A little way down the snowy street of these rude cabins a group of ragged comrades was crowding at the heels of a man who hugged a leather apron to his chest with both arms. Jabez Rockwell was in hot haste to join the chase; nevertheless he halted to cry back at his critic:

"It's a lie! I put my fife in my pocket at Saratoga, and I fought with a musket as long and ugly as yourself. And a redcoat shot me through the arm. If the camp butcher has powder-horns to give away, I deserve one more than those raw militia recruits, so wait until you are a veteran of the Connecticut line before you laugh at us old soldiers."

The youngster stooped to tighten the clumsy wrappings of rags which served him for shoes, and hurried on after the little, shouting mob which had followed the butcher down to the steep hillside of Valley Forge, where he stood at bay with his back to the cliff.

"There are thirty of you desperate villains," puffed the fat fugitive, "and I have only ten horns, which have been saved from the choicest of all the cattle I've killed these two months gone. I would I had my maul and skinning-knife here to defend myself. Take me to headquarters, if there is no other way to end this riot. I want no pay for the horns. They are my gift to the troops, but, Heaven help me! who is to decide how to divide them amongst so many?"

"Stand him on his bald head, and loose the horns from the apron. As they fall, he who finds keeps!" roared one of the boisterous party.

"Toss them all in the air and let us fight for them," was another suggestion.

The hapless butcher glared round him with growing dismay.

At this rate half the American army would soon be clamoring round him, drawn by the chance to add to their poor equipment.

By this time Jabez Rockwell had wriggled under the arms of the shouting soldiers, twisting like an uncommonly active eel, until he was close to the red-faced butcher.

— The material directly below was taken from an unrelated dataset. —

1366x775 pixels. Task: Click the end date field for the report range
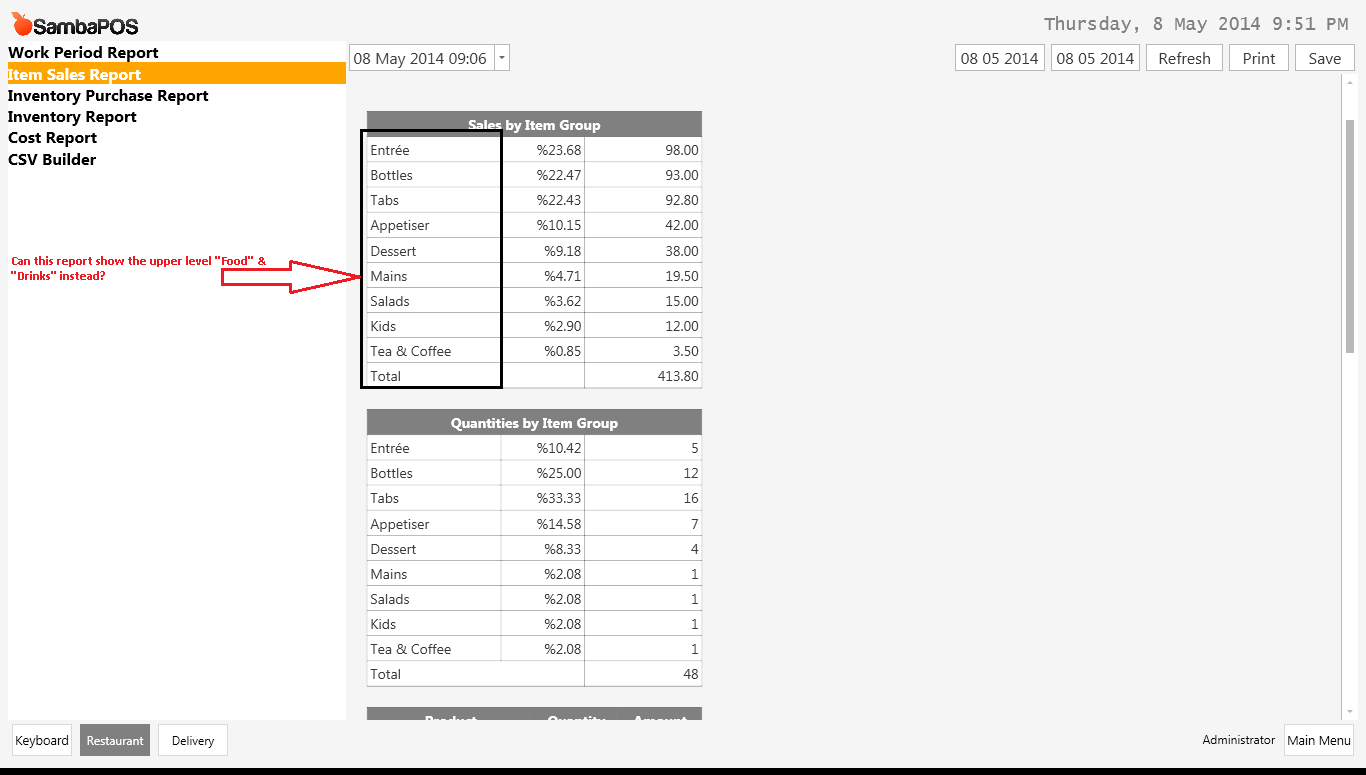point(1094,57)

With ready wit the youngster piped up a plan for breaking the deadlock:

"There are thirty of us, you say, that put you to rout, Master Ritter. Let us divide the ten horns by lot. Then you can return to your cow-pens with a whole skin and a clean conscience."

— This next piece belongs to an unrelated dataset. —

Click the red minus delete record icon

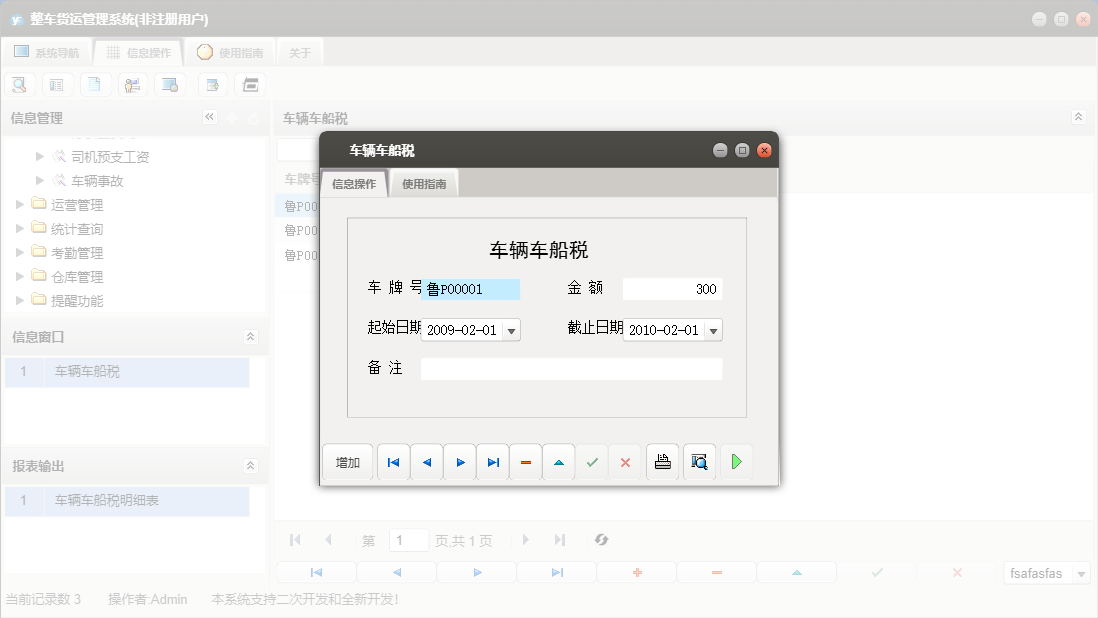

"There is more sense in that little carcass of yours than in all those big, hulking troopers, that could spit you on a bayonet like a sparrow!" rumbled Master Ritter. "How shall the lots be drawn?"

"Away with your lottery!" cried a burly rifleman, whose long hunting-shirt whipped in the bitter wind. "The road up the valley is well beaten down. The old forge is half a mile away. Do you mark a line, old beef-killing Jack, and we will run for our lives. The first ten to touch the stone wall of the smithy will take the ten prizes."

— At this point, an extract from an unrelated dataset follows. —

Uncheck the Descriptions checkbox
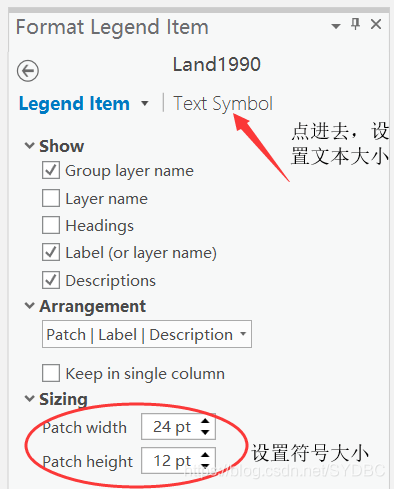The image size is (394, 489). [51, 280]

Some yelled approval, others fiercely opposed, and the wrangling was louder than before. Master Ritter, who had plucked up heart, began to steal warily from the hillside, hoping to escape in the confusion.

A dozen hands clutched his collar and leather apron, and jerked him headlong back into the argument.

Young Jabez scrambled to the top of the nearest boulder, and ruffled with importance like a turkey-cock as he waved his arms to command attention.

"The guard will be turned out and we shall end this fray by cooling our heels in the prison huts on the hill," he declaimed. "If we run a foot-race, who is to say which of us first reaches the forge? Again,--and I say I never served with such thick-witted troops when I fought under General Arnold at Saratoga,--those with shoes to their feet have the advantage over those that are bound up in bits of cloth and clumsy patches of hide. Draw lots, I say, before the picket is down upon us!"

The good-natured crowd cheered the boy orator, and hauled him from his perch with such hearty thumps that he feared they would break him in two.

Suddenly the noise was hushed as if the wranglers had been stricken dumb. Fur-capped heads turned to face down the winding valley, and without need of an order, the company spread itself along the roadside in a rude, uneven line. Every man stood at attention, his head up, his shoulders thrown back, hands at his sides. Thus they stood while they watched a little group of horsemen trot toward them.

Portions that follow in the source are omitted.